Speaker
Description
Superheavy nuclei (SHN) with extremely large atomic numbers (Z > 103), whose existence is due to their underlying nuclear stucture, remain one of the central and interdisciplinary research topics in science [1].
To date, SHN with proton numbers up to Z = 118 and neutron numbers up to N = 177 have been successfully synthesized and identified [2,3]. These nuclei are produced in heavy-ion induced fusion reactions at atom-at-a-time production rates and are identified through their α-decay chains and spontaneous fission.
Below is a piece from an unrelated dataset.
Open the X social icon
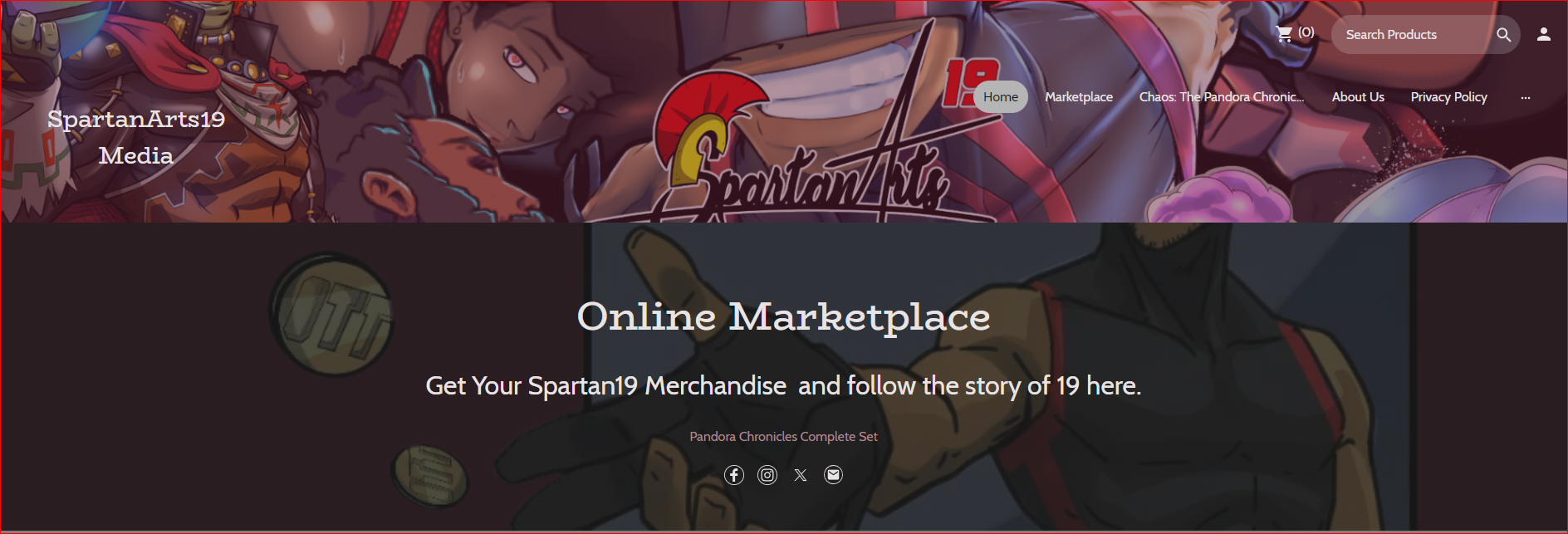Screen dimensions: 1568x534 tap(800, 475)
Experimental data on the partial half-lives of α-decay and spontaneous fission confirm the enhanced fission stability of SHN thanks to their nuclear structure. However, many important properties (fission hindrance, fragment mass distributions etc.) of fission from SHN remain largely unexplored experimentally. These properties are essential for improving theoretical descriptions of the highly complex fission process within semi-empirical, macroscopic–microscopic, and fully microscopic approaches.
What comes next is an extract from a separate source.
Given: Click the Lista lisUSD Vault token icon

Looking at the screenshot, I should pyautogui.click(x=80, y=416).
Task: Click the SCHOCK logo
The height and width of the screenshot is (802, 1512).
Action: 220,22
Intensive research programs dedicated to probing the shell structure and fission stability of SHN are ongoing worldwide, including efforts within the SHE Chemistry Department at GSI, Germany [4,5].
I will present/discuss the recent progress on the fission properties of SHN.
[1] Yu.Ts. Oganessian, A. Sobiczewski, G.M. Ter-Akopian, Phys. Scr. 92(2), 023003 (2017).
[2] F.G. Kondev et al., 2021 Chinese Phys. C 45 030001 (2021).
[3] Yu.Ts. Oganessian et al., Phys. Rev. C 106, 064306 (2022).
[4] J. Khuyagbaatar, et al., Phys. Rev. Lett. 125, 142504 (2020), Phys. Rev. C 104, L031303 (2021), Phys. Rev. C 106, 024309 (2022), Phys. Rev. C 109, 034311 (2024), Phys. Rev. Lett. 134, 022501 (2025).
[5] P. Mosat et al., Phys. Rev. Lett. 134, 232501 (2025).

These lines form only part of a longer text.